Janca afirma que para reduzir o risco de ataques à cadeia de abastecimento, os líderes de segurança e os profissionais de segurança de aplicações devem:

  • reduza a superfície de ataque sempre que possível: instale apenas recursos e outros softwares que eles usam, por exemplo, desinstale quaisquer extensões do VS Code que não sejam usadas e remova todas as dependências não utilizadas do código;
  • monitorar todas as estações de trabalho dos funcionários em busca de comportamento anômalo, com mais foco naqueles que têm acesso privilegiado, como desenvolvedores de software.
  • aplique o mínimo de privilégios para gerenciamento de identidade e acesso, especialmente para máquinas de desenvolvedores
  • implementar um processo de gestão de mudanças rápido e eficiente que inclua mudanças na cadeia de fornecimento de software;
  • treinar desenvolvedores em codificação segura, protegendo sua cadeia de suprimentos e seu papel durante a resposta a incidentes, para ajudar a prevenir problemas como esse no futuro ou para responder com mais rapidez e elegância
    Existem várias ferramentas de verificação de segurança que podem ser usadas para reduzir riscos e detectar problemas antes que se tornem incidentes de segurança, como scanners de extensão, scanners secretos, ferramentas de segurança da cadeia de suprimentos (SCA e SBOM) e proteção de endpoint;
  • seguir as práticas recomendadas adequadas de gerenciamento de segredos, para que pacotes maliciosos como esses não possam coletar credenciais;
  • apenas repositórios, mercados, etc. aprovados devem ser usados ​​em uma organização. Bloqueie todos os locais desconhecidos ou não confiáveis ​​para download de códigos, pacotes, imagens e extensões;
  • fortalecer toda a cadeia de fornecimento de software, não apenas componentes e códigos de terceiros. Isso inclui atualizações regulares e bloqueio de acesso ao CI/CD, IDEs e estações de trabalho do desenvolvedor, artefatos e muito mais.
  • pressionar os governos a fornecer uma solução para o ecossistema de software de código aberto muito inseguro do qual tantos de nós confiamos. Ou dê preferência a linguagens e estruturas de desenvolvimento de código fechado, embora isso, ela admite, não teria ajudado neste caso, já que .Net é de código fechado, mas o VS Code Marketplace não.
Juliana Ribeiro
Juliana Ribeiro

Juliana Ribeiro é uma respeitada e talentosa redatora que trabalha do Tudo SEO. Com um profundo entendimento das nuances do SEO e seu impacto na visibilidade digital, Juliana usa sua expertise para educar e inspirar os leitores.

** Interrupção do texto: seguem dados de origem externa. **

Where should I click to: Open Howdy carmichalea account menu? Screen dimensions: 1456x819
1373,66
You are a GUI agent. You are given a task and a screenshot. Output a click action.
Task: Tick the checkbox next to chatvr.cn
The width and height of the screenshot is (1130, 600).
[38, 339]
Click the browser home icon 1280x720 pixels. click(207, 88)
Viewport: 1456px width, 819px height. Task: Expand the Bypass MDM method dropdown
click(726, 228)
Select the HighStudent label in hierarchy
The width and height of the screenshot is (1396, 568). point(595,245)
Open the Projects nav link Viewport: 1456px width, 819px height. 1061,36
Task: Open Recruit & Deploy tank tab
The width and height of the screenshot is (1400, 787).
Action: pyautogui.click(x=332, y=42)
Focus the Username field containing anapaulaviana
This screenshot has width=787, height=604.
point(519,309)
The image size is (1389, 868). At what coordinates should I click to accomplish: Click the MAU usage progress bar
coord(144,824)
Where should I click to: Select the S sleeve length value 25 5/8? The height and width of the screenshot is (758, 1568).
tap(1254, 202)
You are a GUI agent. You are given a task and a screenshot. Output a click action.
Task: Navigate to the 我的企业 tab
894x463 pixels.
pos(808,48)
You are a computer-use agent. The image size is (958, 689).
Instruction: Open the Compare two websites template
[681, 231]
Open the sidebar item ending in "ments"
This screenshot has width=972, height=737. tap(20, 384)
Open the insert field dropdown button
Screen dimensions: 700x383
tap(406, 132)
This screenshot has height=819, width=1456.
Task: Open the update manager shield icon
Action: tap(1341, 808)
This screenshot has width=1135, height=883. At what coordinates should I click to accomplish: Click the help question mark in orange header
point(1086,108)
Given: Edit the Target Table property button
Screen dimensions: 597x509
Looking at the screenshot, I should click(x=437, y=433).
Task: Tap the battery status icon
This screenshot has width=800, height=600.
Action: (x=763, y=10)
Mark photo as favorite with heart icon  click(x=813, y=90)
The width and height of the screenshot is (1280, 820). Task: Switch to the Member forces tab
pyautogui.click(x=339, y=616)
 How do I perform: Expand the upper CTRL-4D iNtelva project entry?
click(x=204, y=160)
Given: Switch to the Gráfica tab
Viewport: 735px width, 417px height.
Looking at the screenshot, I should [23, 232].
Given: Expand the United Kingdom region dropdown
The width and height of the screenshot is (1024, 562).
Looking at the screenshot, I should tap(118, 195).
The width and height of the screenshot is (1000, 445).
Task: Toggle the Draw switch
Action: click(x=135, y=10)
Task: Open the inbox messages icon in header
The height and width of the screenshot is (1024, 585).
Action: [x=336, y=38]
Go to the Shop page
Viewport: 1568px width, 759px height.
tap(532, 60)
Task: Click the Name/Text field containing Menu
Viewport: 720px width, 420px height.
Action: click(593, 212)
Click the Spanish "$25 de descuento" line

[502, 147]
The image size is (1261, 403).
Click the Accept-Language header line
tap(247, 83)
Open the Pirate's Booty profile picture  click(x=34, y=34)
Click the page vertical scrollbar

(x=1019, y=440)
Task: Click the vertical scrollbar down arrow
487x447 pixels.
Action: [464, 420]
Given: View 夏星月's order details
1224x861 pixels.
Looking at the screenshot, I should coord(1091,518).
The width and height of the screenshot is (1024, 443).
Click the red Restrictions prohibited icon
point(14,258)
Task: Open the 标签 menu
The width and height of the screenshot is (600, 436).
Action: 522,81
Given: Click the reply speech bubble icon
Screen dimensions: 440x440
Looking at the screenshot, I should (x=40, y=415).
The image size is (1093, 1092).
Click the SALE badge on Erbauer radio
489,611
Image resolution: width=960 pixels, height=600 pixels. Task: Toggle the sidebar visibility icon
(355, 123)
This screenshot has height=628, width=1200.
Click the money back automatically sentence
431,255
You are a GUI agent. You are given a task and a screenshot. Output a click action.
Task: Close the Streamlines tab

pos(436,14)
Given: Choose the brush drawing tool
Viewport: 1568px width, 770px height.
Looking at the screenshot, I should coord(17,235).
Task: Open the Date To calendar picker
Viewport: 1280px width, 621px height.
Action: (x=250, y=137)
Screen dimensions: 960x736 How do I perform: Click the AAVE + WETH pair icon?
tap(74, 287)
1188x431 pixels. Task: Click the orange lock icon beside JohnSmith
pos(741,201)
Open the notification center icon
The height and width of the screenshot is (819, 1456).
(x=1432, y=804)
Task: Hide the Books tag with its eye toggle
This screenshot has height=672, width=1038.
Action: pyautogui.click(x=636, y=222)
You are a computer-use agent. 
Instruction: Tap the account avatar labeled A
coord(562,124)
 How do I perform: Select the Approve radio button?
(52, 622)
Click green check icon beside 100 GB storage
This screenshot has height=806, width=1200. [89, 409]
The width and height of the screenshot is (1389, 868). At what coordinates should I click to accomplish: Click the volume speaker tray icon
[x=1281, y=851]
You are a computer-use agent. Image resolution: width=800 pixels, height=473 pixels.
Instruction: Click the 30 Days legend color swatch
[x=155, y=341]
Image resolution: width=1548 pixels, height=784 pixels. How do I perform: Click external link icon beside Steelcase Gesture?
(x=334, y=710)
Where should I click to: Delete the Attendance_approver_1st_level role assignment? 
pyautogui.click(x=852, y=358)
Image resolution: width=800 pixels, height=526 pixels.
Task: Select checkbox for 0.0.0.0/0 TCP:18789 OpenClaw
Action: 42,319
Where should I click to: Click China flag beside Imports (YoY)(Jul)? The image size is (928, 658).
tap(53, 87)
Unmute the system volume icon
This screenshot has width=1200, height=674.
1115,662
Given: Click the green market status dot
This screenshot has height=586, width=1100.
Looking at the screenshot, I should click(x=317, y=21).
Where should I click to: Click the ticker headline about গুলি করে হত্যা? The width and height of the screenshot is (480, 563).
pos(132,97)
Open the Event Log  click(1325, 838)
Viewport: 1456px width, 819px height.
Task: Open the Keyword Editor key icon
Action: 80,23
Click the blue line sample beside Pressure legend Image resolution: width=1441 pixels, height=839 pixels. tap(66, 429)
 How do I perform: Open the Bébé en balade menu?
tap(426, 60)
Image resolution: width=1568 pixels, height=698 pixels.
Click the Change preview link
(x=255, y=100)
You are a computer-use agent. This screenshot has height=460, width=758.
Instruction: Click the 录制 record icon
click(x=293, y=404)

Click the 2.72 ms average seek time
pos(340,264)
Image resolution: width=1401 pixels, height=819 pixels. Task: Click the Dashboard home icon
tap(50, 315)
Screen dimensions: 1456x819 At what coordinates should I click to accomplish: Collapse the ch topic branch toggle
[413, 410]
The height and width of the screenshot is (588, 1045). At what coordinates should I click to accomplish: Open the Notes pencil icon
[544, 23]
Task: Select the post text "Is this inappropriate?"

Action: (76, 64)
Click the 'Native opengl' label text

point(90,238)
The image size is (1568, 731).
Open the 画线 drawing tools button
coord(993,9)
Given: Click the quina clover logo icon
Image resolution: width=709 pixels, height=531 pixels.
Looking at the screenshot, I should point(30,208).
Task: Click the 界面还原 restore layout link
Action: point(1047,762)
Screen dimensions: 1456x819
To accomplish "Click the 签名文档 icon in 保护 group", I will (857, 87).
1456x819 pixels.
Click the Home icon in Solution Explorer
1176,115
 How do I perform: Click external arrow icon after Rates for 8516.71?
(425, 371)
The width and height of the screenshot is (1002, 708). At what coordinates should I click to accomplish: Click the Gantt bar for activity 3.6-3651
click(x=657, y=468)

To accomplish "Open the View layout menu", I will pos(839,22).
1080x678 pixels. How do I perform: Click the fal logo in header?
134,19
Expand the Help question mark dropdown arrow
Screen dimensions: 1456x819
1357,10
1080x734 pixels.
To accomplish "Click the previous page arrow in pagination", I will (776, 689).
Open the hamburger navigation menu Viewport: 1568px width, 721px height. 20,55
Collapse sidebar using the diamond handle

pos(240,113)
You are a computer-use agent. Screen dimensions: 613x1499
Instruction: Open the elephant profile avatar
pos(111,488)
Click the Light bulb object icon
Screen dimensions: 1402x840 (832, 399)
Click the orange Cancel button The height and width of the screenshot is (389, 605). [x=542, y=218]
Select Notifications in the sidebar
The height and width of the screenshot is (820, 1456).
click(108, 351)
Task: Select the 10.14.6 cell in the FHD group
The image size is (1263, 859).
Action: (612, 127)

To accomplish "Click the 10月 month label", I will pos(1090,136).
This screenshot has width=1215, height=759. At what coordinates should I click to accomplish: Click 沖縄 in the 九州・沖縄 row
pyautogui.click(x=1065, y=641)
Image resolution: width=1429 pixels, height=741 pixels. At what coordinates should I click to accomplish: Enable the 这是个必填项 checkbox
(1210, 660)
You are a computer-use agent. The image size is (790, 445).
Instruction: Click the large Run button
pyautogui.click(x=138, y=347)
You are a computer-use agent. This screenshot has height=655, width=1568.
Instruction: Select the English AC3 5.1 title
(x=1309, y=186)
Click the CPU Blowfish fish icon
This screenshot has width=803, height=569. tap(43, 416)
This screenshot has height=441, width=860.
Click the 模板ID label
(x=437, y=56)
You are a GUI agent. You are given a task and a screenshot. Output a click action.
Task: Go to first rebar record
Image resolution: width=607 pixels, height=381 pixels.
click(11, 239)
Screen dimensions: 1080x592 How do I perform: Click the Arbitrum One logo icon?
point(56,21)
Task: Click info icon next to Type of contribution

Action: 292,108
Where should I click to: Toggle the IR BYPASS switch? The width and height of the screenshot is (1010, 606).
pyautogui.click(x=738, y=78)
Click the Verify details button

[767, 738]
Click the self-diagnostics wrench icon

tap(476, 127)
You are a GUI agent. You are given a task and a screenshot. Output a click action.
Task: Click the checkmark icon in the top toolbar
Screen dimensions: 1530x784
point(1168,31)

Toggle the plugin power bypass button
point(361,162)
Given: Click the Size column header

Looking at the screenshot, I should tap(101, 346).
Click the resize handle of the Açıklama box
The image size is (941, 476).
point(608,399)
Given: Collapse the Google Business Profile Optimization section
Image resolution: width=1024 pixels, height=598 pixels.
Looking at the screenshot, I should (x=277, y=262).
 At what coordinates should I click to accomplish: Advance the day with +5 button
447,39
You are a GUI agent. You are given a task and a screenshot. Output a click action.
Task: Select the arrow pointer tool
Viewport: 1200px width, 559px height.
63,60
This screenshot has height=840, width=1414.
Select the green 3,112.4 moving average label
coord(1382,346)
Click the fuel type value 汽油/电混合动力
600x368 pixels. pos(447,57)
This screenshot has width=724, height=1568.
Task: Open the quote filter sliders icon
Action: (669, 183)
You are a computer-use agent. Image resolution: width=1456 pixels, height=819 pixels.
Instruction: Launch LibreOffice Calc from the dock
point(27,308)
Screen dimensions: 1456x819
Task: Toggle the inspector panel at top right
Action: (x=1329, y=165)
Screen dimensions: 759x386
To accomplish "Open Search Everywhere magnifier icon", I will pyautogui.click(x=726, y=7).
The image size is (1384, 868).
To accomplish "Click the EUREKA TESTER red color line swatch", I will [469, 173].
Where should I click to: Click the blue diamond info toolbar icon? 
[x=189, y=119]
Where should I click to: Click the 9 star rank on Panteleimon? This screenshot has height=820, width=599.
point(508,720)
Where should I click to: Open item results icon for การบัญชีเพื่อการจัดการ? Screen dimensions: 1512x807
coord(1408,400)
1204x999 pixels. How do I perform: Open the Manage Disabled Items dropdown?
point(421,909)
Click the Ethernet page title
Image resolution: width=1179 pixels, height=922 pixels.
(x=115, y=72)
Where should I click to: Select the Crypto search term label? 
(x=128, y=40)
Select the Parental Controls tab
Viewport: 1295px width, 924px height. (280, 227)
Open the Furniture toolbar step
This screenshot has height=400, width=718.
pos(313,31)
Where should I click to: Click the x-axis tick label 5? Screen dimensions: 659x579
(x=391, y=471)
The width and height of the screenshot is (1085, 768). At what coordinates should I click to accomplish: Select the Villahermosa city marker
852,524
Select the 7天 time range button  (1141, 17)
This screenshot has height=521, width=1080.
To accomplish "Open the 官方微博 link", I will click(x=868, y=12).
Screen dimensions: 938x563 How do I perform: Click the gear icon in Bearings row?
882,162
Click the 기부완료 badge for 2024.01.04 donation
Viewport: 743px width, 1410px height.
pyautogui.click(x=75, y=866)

Entrando na indústria da escrita como redatora freelancer, ela rapidamente subiu na hierarquia para se tornar uma voz confiável no campo do SEO. Sua jornada na revista é marcada por muitos artigos perspicazes que ajudaram muitas empresas a entender melhor e aproveitar o SEO para melhorar sua visibilidade online.

Juliana também dedicou uma grande parte de seu tempo para estudar as últimas tendências em SEO e manter-se atualizada sobre todas as mudanças no algoritmo do Google. Através de seu trabalho, ela se esforça para quebrar conceitos complexos em ideias fáceis de entender para profissionais de marketing de todos os níveis.